Not a Red Slipper in Sight (7)

I’ve just had three days with hectic-ness, ongoing exhaustion, plenty of anger. I’ve been so tired I’ve let dirty dishes sit in the sink, dragged my mother to El Pollo Loco, read a new fantasy novel by Naomi Novik (she of the dragon stories). There has been genuine laughter and odd, goofy, hunched up prancing through the house, a weird grin on my face. Decades ago as an undergraduate at Cal I was daydreaming on the grass when a young man stopped. “You look like you have all the answers,” he said. I laughed. “No,” I said, “but I have a lot of questions.” I remember the unexpected, happy intimacy of the exchange, and how underneath the memory I can point to that day as the day I first understood letting go was the secret to everything in life. For months now I have refused to surrender, have resisted every damn inch of what is. These past two weeks on top of everything that’s been going on, both the next door neighbors and the people across the street have been breaking up cement with a jackhammer, hour after hour after day. If I am not being asked to surrender, I don’t know anything. Maybe my default lethargy is a good sign? We’re not in Kansas anymore. Be easier with it, my dear one, if you can.

Getting Old (53)

My eyes close now while I type
I begin to nod off these days
fingertips stilled on the keyboard
The other night I fell asleep eating dates
scattered pits in all directions
I find one with bite marks
on the floor the next day
It used to be sunflower seed shells
I’d wake up with in the covers
But dates?

Outer Limits (48)

Some times these are, yes?
So hard to know
where I begin and you leave off
Sometimes it is just easy
Breathing in and out
Myself again.

Sacred (47)

I am on the phone with my good friend. She mentions in passing, on her way to another story, that she once did a documentary with Julia Roberts. I am standing in the back yard, and I watch my mother walk down the hallway inside the house, obedient with her oxygen, so the tension in my shoulders lessens. Two red-tailed hawks appear against the blue and fly slow circles above me while I listen to my friend’s voice. And all at once it is one of those moments, when everything aligns, and for several seconds I am not understanding words, only standing there, taking in the sounds. The hawks feathers brush against my cheeks, and I am at the center of it all.

Undersea (46)

A woman I know tells me she is underwater. Me, too, I think. Later, driving down the hill, I picture myself in aquamarine water, light dancing like the gemstone. I am fully clothed, upright, swathed in rising bubbles. My head is just below the surface, and right now, I think, I’m not even coming up for air.

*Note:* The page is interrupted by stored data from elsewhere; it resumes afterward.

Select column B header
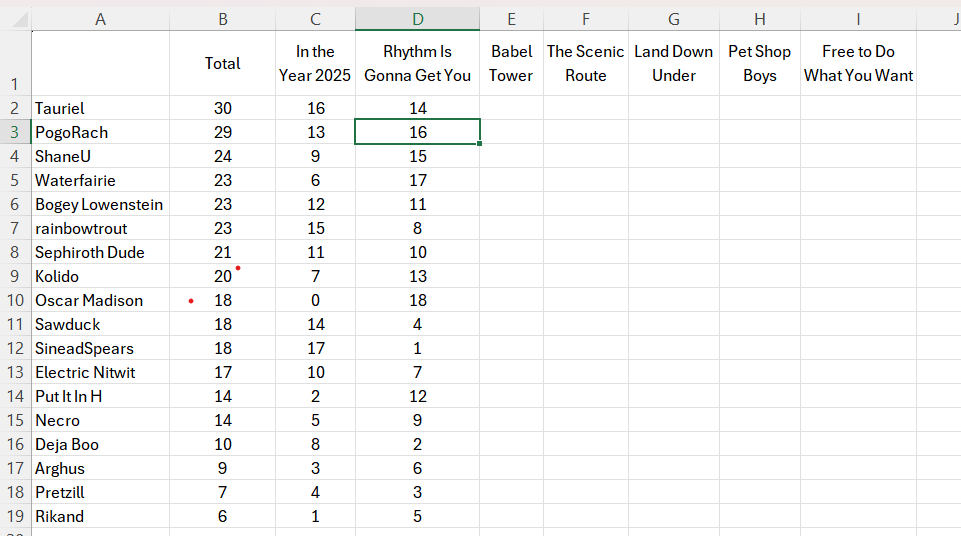Viewport: 961px width, 536px height. pos(222,19)
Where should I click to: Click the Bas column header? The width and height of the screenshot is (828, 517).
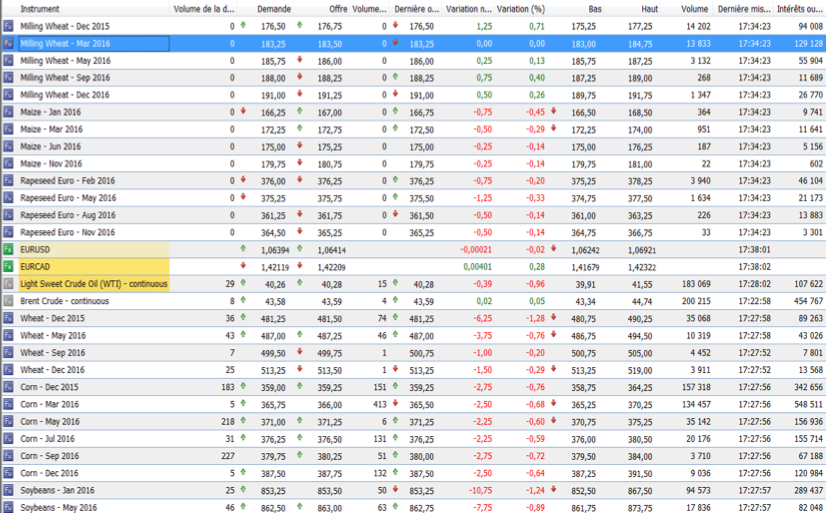(x=595, y=8)
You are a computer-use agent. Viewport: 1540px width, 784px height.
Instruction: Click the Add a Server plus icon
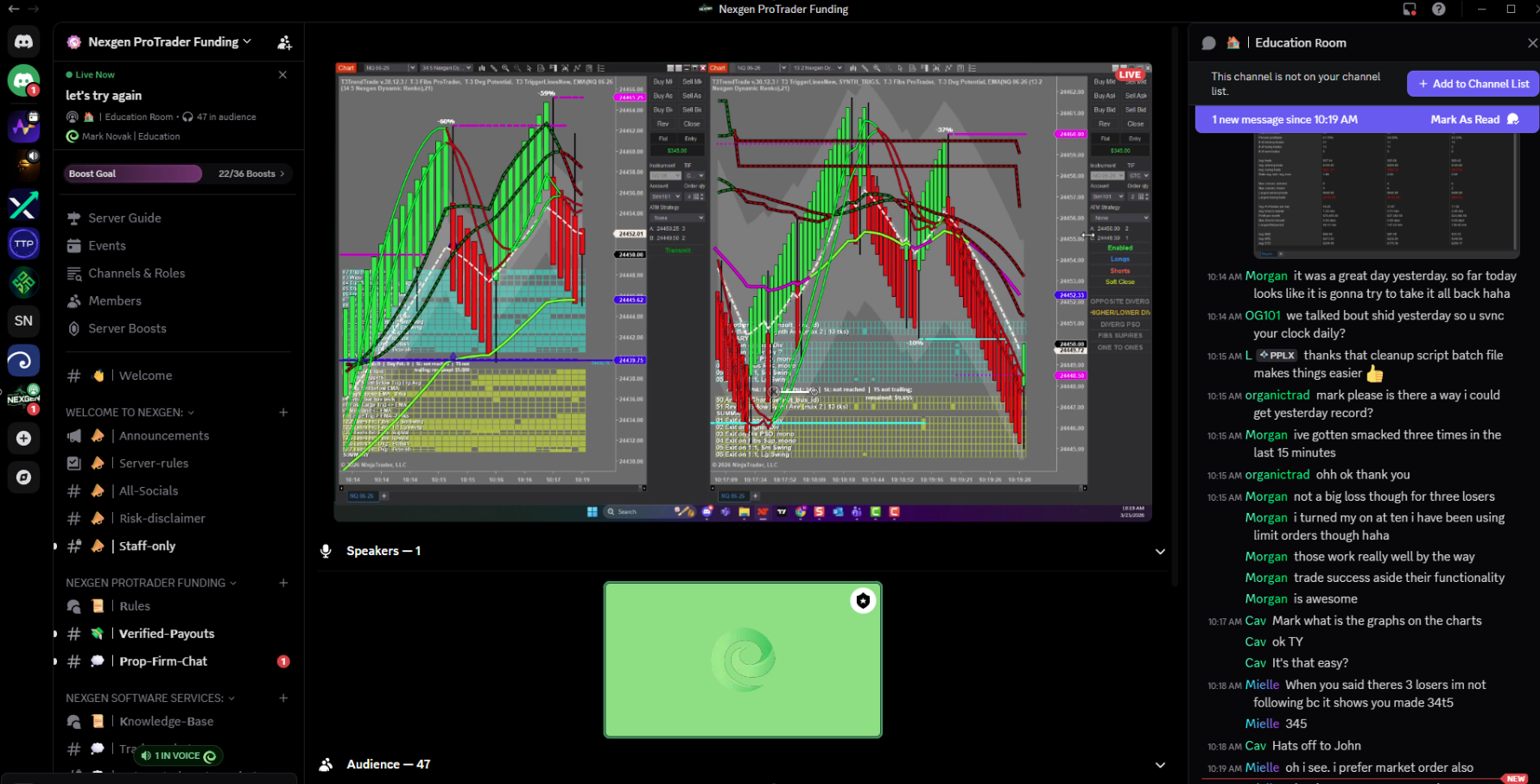pyautogui.click(x=23, y=439)
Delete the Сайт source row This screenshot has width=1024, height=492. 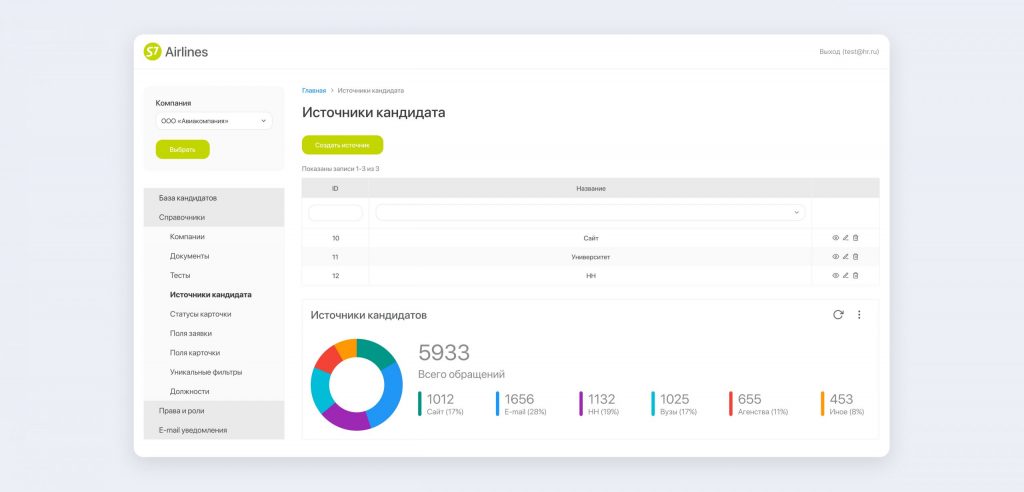point(856,238)
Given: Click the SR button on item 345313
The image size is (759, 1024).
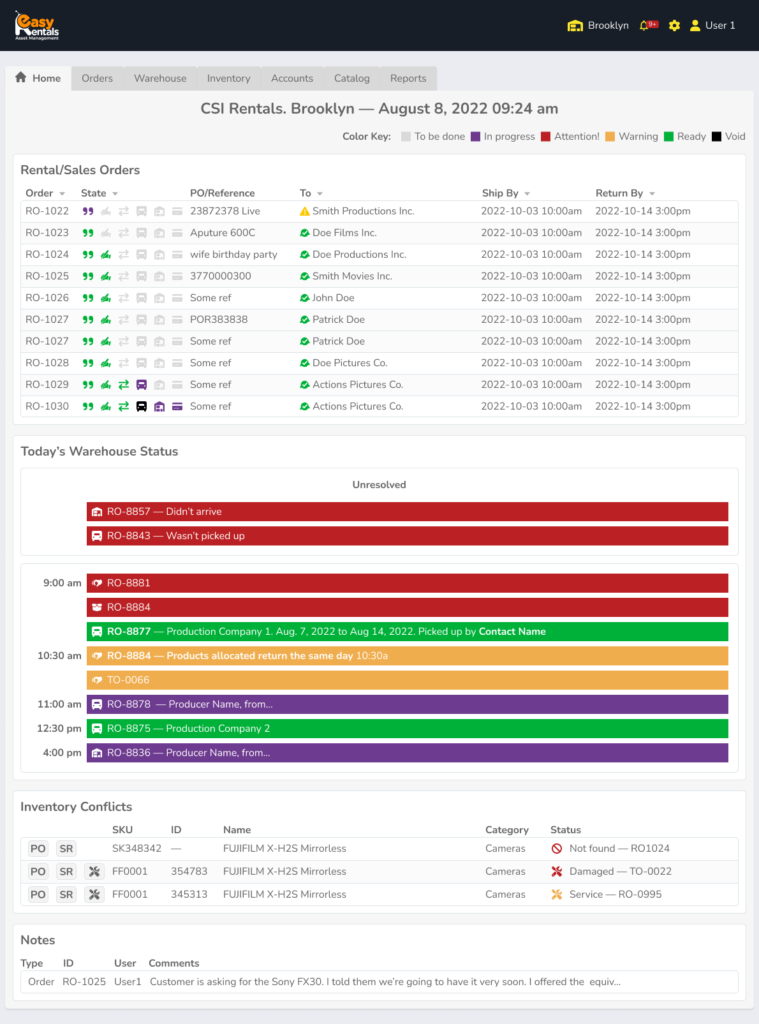Looking at the screenshot, I should pyautogui.click(x=66, y=895).
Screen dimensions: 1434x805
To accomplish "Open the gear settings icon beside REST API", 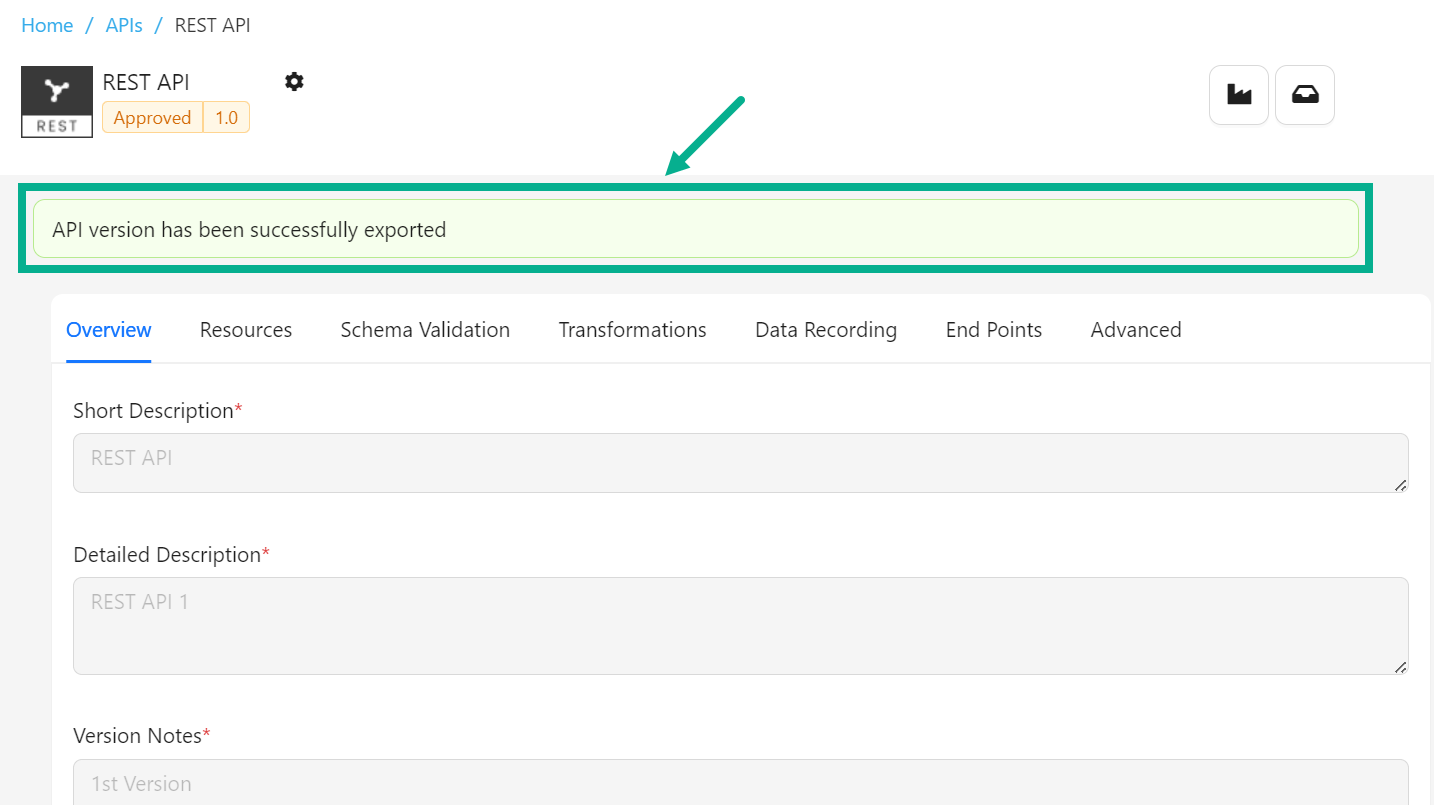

I’m just trying to grow gills.

Graceless (45)

I am still resisting what is much of the time, refusing or unable to accept the reality I’ve somehow landed in. Reason doesn’t seem to help—my mind fails to convince me even though I am 100% certain accepting things as they are is the only way to move forward with anything even close to grace. But it is a thing of the body, this resistance, and all the logic in the world does no good.

[Words were reality and reason.]

Stigmata (44)

Months into the pandemic, I began noticing a weird rash on my right wrist. I thought it might be from washing my hands and wrists too often because of the virus. (Yes, it’s true. I developed the habit of adding my wrists to the equation. Wrists rest on all kinds of surfaces.) The rash went away twice but came back. Then I noticed it was vaguely heart-shaped, lopsided, like a good beach rock. It has stayed with me ever since. Now I joke to myself it is my stigmata. Not in the usual sense—marks mirroring the wounds of Jesus that appear by divine grace on others, marks of honor—but evidence of inner wounds made outer. One day I wonder if the crooked heart on my wrist might be a message, like images of Mother Mary appearing to people in their homemade pancakes. Maybe my lopsided heart is reminding me to be compassionate with myself. Maybe it’s telling me I’m loved.